(Items from a data source)
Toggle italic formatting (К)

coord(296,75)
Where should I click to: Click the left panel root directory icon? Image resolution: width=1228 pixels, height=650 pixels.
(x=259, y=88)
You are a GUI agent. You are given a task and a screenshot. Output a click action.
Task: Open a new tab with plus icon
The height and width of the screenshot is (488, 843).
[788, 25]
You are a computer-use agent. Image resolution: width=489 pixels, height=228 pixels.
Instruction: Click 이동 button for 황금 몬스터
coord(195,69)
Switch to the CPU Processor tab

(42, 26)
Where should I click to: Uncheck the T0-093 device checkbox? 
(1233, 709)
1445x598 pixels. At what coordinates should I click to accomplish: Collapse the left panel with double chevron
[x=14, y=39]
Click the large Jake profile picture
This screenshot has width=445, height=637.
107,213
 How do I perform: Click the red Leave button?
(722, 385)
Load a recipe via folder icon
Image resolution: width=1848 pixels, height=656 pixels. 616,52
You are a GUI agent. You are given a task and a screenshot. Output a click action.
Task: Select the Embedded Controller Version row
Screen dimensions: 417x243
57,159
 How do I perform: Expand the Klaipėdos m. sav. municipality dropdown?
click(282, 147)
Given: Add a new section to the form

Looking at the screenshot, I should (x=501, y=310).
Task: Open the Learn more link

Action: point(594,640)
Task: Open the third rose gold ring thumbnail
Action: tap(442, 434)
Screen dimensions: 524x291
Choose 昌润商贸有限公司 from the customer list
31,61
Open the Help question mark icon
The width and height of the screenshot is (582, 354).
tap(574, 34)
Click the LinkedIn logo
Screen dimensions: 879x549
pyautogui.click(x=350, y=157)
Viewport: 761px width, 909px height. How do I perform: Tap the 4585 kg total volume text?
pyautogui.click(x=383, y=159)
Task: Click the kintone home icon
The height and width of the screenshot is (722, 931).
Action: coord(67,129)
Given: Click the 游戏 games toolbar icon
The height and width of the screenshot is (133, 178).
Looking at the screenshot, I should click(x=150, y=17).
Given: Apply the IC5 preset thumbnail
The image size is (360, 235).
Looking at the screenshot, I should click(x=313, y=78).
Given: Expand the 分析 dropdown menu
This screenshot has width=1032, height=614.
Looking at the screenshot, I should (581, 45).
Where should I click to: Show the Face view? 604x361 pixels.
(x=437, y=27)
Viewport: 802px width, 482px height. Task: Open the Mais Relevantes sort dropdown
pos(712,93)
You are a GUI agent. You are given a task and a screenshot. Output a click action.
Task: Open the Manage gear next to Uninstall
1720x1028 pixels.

SET EXERCISE: Repeat all of the data above line for line, without changing anything.

ANSWER BELOW:
Toggle italic formatting (К)

coord(296,75)
Where should I click to: Click the left panel root directory icon? Image resolution: width=1228 pixels, height=650 pixels.
(x=259, y=88)
You are a GUI agent. You are given a task and a screenshot. Output a click action.
Task: Open a new tab with plus icon
The height and width of the screenshot is (488, 843).
[788, 25]
You are a computer-use agent. Image resolution: width=489 pixels, height=228 pixels.
Instruction: Click 이동 button for 황금 몬스터
coord(195,69)
Switch to the CPU Processor tab

(42, 26)
Where should I click to: Uncheck the T0-093 device checkbox? 
(1233, 709)
1445x598 pixels. At what coordinates should I click to accomplish: Collapse the left panel with double chevron
[x=14, y=39]
Click the large Jake profile picture
This screenshot has width=445, height=637.
107,213
 How do I perform: Click the red Leave button?
(722, 385)
Load a recipe via folder icon
Image resolution: width=1848 pixels, height=656 pixels. 616,52
You are a GUI agent. You are given a task and a screenshot. Output a click action.
Task: Select the Embedded Controller Version row
Screen dimensions: 417x243
57,159
 How do I perform: Expand the Klaipėdos m. sav. municipality dropdown?
click(282, 147)
Given: Add a new section to the form

Looking at the screenshot, I should (x=501, y=310).
Task: Open the Learn more link

Action: point(594,640)
Task: Open the third rose gold ring thumbnail
Action: tap(442, 434)
Screen dimensions: 524x291
Choose 昌润商贸有限公司 from the customer list
31,61
Open the Help question mark icon
The width and height of the screenshot is (582, 354).
tap(574, 34)
Click the LinkedIn logo
Screen dimensions: 879x549
pyautogui.click(x=350, y=157)
Viewport: 761px width, 909px height. How do I perform: Tap the 4585 kg total volume text?
pyautogui.click(x=383, y=159)
Task: Click the kintone home icon
The height and width of the screenshot is (722, 931).
Action: coord(67,129)
Given: Click the 游戏 games toolbar icon
The height and width of the screenshot is (133, 178).
Looking at the screenshot, I should click(x=150, y=17).
Given: Apply the IC5 preset thumbnail
The image size is (360, 235).
Looking at the screenshot, I should click(x=313, y=78).
Given: Expand the 分析 dropdown menu
This screenshot has width=1032, height=614.
Looking at the screenshot, I should (581, 45).
Where should I click to: Show the Face view? 604x361 pixels.
(x=437, y=27)
Viewport: 802px width, 482px height. Task: Open the Mais Relevantes sort dropdown
pos(712,93)
You are a GUI agent. You are given a task and a screenshot. Output a click action.
Task: Open the Manage gear next to Uninstall
1720x1028 pixels.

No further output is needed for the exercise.